In a keynote speech on the economy in Bedford, the Labour leader Ed Miliband made an audacious bid to outflank David Cameron on the economy by calling for the 10p rate of income tax to be brought back.
The Labour leader insisted reintroducing the band - controversially scrapped by Gordon Brown - would make society fairer. He said the move could be funded by a new "mansion tax" on homes worth more than £2 million.
Tory backbenchers have been campaigning for the 10p rate to be brought back in next month's Budget, and taking questions in the House Mr Cameron appeared to hint he was open to the idea.
Speaking in Bedford - where Tory premier Harold Macmillan delivered his famous "You've never had it so good" line in 1957 - Mr Miliband said: "A One Nation Labour Budget next month would lay the foundations for a recovery made by the many, not just a few at the top.
"Let me tell you about one crucial choice we would make, which is different from this Government.
"We would tax houses worth over £2 million. And we would use the money to cut taxes for working people.
"We would put right a mistake made by Gordon Brown and the last Labour government.
"We would use the money raised by a mansion tax to reintroduce a lower 10p starting rate of tax, with the size of the band depending on the amount raised.
"This would benefit 25 million basic rate taxpayers - moving Labour on from the past and putting Labour where it should always have been - on the side of working people."
A Labour source said the mansion tax - long a favourite policy of Liberal Democrats - was expected to raise £2 billion a year. That would fund a 10p rate on up to £1,000 of taxable income.
Some 25 million basic rate payers would be up to £100 better off as a result, the source said.
The party is committed to the £10,000 personal allowance threshold due to be in place by 2010. It is not clear how much administering the new 10p band would cost.
Mr Miliband said the policy demonstrated Labour's "priority to do everything we can to make a difference to people's living standards".
He added: "When you play your part, when you make your contribution to the economy, you will be rewarded ... Britain's economic success will be built by the many, not just by a few at the top."
He insisted that as a "responsible opposition" the party would set out tax and spending commitments at the next general election.
"However this is a clear signal about the priority we attach to a fairer tax system and the living standards of working people.
"We would also be making different choices between the most powerful in our society and ordinary working people."
A No 10 spokesman said the speech was "a stunning admission of economic incompetence" from Mr Miliband and Mr Balls that their decision in government to scrap the 10p tax rate had hurt millions of working families.
"People will never trust Labour again," the spokesman said.

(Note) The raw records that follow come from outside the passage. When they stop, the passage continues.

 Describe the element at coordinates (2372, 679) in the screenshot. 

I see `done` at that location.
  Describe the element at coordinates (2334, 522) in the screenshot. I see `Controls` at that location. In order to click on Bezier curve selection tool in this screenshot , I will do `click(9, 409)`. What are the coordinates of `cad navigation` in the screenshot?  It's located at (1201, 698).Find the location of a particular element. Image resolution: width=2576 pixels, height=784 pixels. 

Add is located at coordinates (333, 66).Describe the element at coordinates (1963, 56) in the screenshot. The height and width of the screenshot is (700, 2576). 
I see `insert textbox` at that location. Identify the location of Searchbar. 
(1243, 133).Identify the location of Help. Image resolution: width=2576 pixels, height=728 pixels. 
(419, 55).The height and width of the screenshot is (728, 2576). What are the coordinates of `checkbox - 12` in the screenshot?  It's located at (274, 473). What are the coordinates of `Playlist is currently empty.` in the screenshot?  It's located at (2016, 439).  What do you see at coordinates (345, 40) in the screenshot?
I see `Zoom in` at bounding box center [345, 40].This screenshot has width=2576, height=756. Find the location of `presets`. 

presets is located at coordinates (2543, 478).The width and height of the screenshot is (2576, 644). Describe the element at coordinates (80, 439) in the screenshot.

"The low-income working people who lost out the most from Labour's 10p tax hike now pay no tax at all thanks to this Government's record increases in the tax-free personal allowance. Losers under Labour have become winners thanks to our tax changes.
"Now Labour's new homes tax would mean government snoopers in every home to revalue your house for council tax, meaning council tax rises for millions."
Mr Miliband's proposals won a warm welcome from unions.
TUC general secretary Frances O'Grady said: "Today's speech acknowledges just how tough it is out there for millions of ordinary people who have seen their living standards plummet. Fairer wages and taxes will play a crucial role in building a stronger economic future for the UK.
Unite general secretary Len McCluskey said: "The restoration of the 10p tax rate is an important and welcome step towards building a fairer and more equal society. We believe Ed can go even further by announcing an extra £1 on the minimum wage, as president Obama has called for across the Atlantic."
Labour's tax plan was dismissed by Prime Minister David Cameron.
"My prediction is that they won't have thought it through or costed it properly and we'll discover over the course of the day all sorts of problems and issues with a policy that looks like it's been cobbled together overnight," he said.
However Lib Dem Business Secretary Vince Cable - who has long championed the idea of a mansion tax - welcomed "Labour's change of heart".
"It is good that they have seen sense," he said.